Remplacez la boule de bowling par la Terre, le drap par l’espace-temps, et la balle par la pomme : c’est ce qu’il se passe selon la théorie de la relativité générale, énoncée en 1915 par Albert Einstein, et depuis vérifiée un nombre incalculable de fois avec toujours plus de précision sans être prise à défaut.
Mais revenons aux trous noirs. Dans notre exemple, si on lance notre balle suffisamment fort, elle va s’échapper de la cavité et poursuivre sa route. Si on remplace la boule de bowling par un poids d’une tonne, il faudra lancer la balle plus fort pour qu’elle aille plus vite : c’est ce qu’on appelle la vitesse de libération. Ainsi, pour quitter la cavité formée par la Terre, il faut aller à 11,2 kilomètres par seconde, soit 40 000 kilomètres par heure.
Plus la masse de l’objet au centre augmente plus celle de la vitesse de libération augmente également. Mais il y a un mais : il existe une vitesse maximum, celle de la lumière. À 300 000 kilomètres par seconde, elle est indépassable. Si notre drap spatio-temporel est déformé par un objet extrêmement massif, la lumière elle-même ne pourra donc pas s’en échapper et nous avons alors affaire à un trou noir dont la frontière s’appelle « l’horizon des événements ». Ce qui pénètre cette frontière immatérielle ne pourra jamais en ressortir.
Une confirmation ultime
Ces objets dont rien ne ressort sont longtemps restés uniquement dans le domaine de la théorie. On ne pouvait pas imaginer l’existence d’une masse si imposante qu’elle parviendrait à courber l’espace-temps suffisamment pour retenir même la lumière. Cela ne nous a pas empêchés de les étudier, à partir de la théorie et de ses équations. On sait ainsi comment ils se forment : prenez une bonne grosse étoile en fin de vie. Faute de carburant, son enveloppe va se disperser dans l’univers, mais son cœur va s’effondrer sur lui-même. Il va ainsi devenir de plus en plus dense. On peut avoir ainsi une sphère pesant plusieurs soleils dans seulement quelques kilomètres de rayon. La gravité est telle que le trou noir peut se former.
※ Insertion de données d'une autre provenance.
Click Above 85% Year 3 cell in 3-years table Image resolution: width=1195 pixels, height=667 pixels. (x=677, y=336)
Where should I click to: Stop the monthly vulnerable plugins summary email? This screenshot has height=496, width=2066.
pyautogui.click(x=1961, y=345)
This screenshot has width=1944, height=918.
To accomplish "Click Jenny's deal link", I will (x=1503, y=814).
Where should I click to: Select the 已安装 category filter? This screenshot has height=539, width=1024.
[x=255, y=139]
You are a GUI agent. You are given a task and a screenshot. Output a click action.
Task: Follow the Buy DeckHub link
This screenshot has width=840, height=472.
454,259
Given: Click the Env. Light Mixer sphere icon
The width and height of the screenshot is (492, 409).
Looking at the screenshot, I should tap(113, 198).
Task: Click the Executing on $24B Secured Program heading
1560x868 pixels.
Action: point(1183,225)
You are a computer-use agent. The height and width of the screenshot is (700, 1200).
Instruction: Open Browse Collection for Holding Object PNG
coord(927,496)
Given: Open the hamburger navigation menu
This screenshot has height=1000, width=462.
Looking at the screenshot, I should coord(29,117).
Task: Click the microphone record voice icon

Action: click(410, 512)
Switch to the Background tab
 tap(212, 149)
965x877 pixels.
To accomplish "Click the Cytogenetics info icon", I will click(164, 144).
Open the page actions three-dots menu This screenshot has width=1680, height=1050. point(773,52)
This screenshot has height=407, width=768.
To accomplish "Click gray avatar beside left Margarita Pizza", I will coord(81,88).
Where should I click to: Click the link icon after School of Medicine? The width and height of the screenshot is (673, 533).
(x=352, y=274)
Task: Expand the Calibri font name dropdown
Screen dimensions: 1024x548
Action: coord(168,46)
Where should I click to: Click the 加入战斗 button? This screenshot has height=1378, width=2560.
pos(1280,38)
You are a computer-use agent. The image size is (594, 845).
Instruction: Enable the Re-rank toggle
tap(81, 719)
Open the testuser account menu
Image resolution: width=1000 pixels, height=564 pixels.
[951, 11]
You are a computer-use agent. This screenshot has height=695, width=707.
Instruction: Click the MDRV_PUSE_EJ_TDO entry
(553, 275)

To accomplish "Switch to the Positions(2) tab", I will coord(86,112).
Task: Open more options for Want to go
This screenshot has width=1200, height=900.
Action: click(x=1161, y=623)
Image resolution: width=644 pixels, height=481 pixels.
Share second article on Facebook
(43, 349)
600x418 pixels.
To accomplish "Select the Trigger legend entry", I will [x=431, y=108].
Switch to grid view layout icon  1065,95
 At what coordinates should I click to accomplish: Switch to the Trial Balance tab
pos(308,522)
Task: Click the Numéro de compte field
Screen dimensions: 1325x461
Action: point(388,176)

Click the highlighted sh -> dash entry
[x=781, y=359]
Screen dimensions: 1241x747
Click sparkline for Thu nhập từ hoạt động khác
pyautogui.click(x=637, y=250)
Longtemps, ils n’ont donc existé que par théorie, car les équations le permettaient. La première confirmation de leur existence fut la première détection des ondes gravitationnelles le 14 septembre 2015. C’est la fusion de deux trous noirs qui a été détectée. Le choc a été si violent, que l’espace, notre drap, a tremblé jusqu’à nous.
La révélation de la première image de M87* est donc la confirmation ultime de leur existence. Mais comment a-t-on pu le prendre en photo si même la lumière n’en réchappe pas ? C’est en fait tout ce qu’il absorbe qui l’a trahi. Ce qu’on appelle le disque d’accrétion, c’est-à-dire toute la matière qui tombe en tourbillonnant vers le trou noir. Celle-ci est tellement malmenée qu’elle chauffe au point de rougeoyer. Derrière, comme une ombre chinoise, se trouve le monstre.
« Ce qui nous intéresse, ce n’est pas tellement le trou noir mais ce qui se passe autour du trou noir, explique Jean-Pierre Lasota, chercheur émérite CNRS à l’Institut d’astrophysique de paris. Et puis le trou noir contient des informations sur l’histoire et l’évolution de notre galaxie, et peut-être même sur la formation de cette galaxie. »
La prochaine étape sera donc d’obtenir une image similaire d’un autre trou noir, mais pas n’importe lequel : le nôtre, Sagittarius A* qui se trouve au centre de notre galaxie, la Voie lactée. Une photo qui pourrait nous apprendre beaucoup de choses sur ce qui s’y passe, et même d’en déduire des informations sur son origine il y a plusieurs milliards d’années.